CISC 322 Assignment 2
From EQUIS Lab Wiki
Contents |
Architecture of a Search Engine: Adding Searching
Due Thursday, October 20, 2005 by 3:00 PM
Synopsis
In this assignment, you will refine your architecture of your spider engine and design the core of your search engine. This assignment will give you experience with tabular interface specification, precise interface specification, and using UML sequence diagrams to document component interaction. The assignment will also expose you to the typical problem of requirements change in an ongoing project.
Background
In the last assignment, you performed preliminary design and implementation of your spider engine. You created informal specifications of the components within the spider engine, and implemented these components.
In this assignment, you will revisit the interface specifications and specify them more precisely. You will also start work on designing your search engine.
Requirements Change
In real software projects, it is typical for the project's requirements to change as the project is underway. Our search engine project is no different, and so assignments two through four will each introduce a change in requirements. This assignment's change is to require the spider engine to recognize robots.txt files.
Robots Exclusion Standard
Spidering a web site can be an invasive procedure, perhaps recording information that the owner of the web site would rather not have show up in a search engine. Spidering can also place a significant load on a server, particularly if it has many pages to search. The Robots Exclusion Standard allows web sites to specify that all or parts of their site should not be visited by spider engines. Well-behaved spider engines consult this information and obey its directives.
The directives are placed in a file called robots.txt located in the web server's root. Here are some examples of robots.txt files:
- http://www.queensu.ca/robots.txt - Queen's University's robots.txt file
- http://www.slashdot.org/robots.txt - Slashdot's robots.txt file
- http://www.ebay.com/robots.txt - eBay's robots.txt file
The directives permitted in a robots.txt file are described here. For simplicity, we will process only lines that deny access to specified directory trees or individual pages. These lines are of the form:
Disallow:/directoryName/ Disallow:/pageName.html
The first form tells the spider not to look at any pages whose url begins with /directoryName. The second form disallows access to a specific page. See the tutorial and example robots.txt files referenced above for lots of examples of each form.
Recognizing robots.txt Files
The first time that your spider program visits a particular server, it should consult the robots.txt file for that domain. The file may consist of an arbitrary number of lines of the form
field:value
Lines of the form
Disallow:pathOrFile
specify paths or files on this server that your spider should not visit.

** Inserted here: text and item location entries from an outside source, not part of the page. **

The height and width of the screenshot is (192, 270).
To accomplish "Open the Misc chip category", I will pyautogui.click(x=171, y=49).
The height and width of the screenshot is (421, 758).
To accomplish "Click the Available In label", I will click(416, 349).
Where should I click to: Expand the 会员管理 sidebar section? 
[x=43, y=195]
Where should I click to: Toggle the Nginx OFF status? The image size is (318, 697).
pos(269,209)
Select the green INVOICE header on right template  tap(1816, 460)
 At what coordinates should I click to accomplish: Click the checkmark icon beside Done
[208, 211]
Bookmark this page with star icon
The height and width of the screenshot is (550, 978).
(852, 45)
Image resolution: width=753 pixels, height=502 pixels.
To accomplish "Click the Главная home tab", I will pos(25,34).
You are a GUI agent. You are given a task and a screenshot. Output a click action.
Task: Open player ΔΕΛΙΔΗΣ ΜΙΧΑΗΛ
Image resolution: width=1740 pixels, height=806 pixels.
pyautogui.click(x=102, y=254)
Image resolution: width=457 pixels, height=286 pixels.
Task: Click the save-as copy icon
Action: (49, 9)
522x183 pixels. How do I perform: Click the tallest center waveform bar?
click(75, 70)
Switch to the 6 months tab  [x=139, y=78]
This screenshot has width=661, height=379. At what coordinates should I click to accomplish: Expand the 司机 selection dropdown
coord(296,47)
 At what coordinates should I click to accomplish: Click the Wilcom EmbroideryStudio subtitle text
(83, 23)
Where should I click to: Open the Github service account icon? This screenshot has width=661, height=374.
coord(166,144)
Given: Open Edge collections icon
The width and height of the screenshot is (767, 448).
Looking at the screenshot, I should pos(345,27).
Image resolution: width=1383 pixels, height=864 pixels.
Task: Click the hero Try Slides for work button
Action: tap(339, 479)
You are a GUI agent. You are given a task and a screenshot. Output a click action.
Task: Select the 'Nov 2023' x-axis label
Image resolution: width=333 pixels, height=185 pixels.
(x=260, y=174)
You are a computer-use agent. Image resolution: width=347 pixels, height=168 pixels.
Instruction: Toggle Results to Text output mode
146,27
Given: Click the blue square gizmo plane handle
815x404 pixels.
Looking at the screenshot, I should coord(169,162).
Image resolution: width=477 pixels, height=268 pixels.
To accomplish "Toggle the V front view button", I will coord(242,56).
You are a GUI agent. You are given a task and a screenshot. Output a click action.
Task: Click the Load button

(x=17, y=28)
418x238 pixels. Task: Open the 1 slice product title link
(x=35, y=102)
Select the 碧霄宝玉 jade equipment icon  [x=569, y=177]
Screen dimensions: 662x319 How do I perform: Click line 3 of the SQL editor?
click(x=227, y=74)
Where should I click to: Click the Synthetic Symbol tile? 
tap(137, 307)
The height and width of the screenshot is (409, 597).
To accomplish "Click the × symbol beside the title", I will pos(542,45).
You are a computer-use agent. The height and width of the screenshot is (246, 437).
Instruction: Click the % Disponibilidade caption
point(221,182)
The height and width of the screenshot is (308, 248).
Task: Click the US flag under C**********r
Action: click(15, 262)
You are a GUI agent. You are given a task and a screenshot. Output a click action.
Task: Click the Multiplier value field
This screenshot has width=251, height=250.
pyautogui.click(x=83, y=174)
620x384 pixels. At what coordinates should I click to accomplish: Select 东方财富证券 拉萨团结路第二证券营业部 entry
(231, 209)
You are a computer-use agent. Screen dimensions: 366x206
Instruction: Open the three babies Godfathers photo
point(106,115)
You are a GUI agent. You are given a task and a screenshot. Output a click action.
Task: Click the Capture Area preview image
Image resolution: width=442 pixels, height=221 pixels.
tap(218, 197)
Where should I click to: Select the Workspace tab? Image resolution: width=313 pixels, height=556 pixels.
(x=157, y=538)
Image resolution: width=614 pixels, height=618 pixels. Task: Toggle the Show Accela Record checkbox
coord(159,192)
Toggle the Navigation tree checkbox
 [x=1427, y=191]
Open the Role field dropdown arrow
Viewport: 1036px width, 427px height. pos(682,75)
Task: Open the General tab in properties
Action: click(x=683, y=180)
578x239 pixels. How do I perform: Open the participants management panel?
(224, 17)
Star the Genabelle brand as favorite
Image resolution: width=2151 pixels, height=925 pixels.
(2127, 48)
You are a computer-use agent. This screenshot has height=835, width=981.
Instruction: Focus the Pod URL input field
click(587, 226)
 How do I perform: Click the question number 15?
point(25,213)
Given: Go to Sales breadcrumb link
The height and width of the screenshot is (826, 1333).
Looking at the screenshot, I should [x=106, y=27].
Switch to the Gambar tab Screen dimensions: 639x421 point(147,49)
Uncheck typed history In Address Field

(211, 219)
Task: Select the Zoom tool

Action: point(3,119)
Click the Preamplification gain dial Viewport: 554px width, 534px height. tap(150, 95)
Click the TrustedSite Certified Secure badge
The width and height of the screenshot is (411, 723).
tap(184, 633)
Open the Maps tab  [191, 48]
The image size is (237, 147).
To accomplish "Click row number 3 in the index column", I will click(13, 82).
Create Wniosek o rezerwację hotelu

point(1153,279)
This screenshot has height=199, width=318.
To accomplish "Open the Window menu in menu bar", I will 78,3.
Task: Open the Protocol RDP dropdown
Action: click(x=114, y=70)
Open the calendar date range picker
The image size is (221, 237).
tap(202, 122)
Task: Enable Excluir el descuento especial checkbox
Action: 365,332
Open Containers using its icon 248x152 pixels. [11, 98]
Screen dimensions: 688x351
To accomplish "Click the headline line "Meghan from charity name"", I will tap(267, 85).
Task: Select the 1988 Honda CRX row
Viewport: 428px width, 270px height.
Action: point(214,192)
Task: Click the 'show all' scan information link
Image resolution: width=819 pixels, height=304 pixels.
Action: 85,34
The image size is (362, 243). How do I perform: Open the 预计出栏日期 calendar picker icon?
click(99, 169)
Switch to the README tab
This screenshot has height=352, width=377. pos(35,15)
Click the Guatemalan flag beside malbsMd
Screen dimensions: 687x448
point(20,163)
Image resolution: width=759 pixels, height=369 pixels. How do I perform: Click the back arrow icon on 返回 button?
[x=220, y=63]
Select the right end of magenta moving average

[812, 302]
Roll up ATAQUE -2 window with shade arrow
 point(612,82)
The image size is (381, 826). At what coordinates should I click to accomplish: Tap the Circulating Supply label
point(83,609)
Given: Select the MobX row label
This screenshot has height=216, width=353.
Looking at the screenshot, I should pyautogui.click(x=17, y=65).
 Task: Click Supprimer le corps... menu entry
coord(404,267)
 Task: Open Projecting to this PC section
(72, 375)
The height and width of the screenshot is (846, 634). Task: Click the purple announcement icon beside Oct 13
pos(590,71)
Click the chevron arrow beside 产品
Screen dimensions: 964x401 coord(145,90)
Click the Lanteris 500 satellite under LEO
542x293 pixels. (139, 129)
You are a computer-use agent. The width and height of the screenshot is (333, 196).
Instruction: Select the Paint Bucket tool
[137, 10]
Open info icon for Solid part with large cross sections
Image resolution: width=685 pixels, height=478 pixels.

Your spider should not visit these paths or files.
Lines of the form
# comment text
are comments and should be ignored.
The spider should ignore all other lines in the robots.txt file.
Interface Specifications
We have studied two ways of specifying component interfaces:
- Tabular interfaces specifications are precise, English-language descriptions of component interfaces.
- Logic-based interface specifications are precise, formal descriptions of component interfaces.
In this assignment, you will practice both ways of specifying interfaces.
Searches
Up to now, we have worked solely on the spider engine. Over the next assignments, we will also design and implement the search engine itself that allows people to perform queries over the data we have extracted from our set of spidered web pages.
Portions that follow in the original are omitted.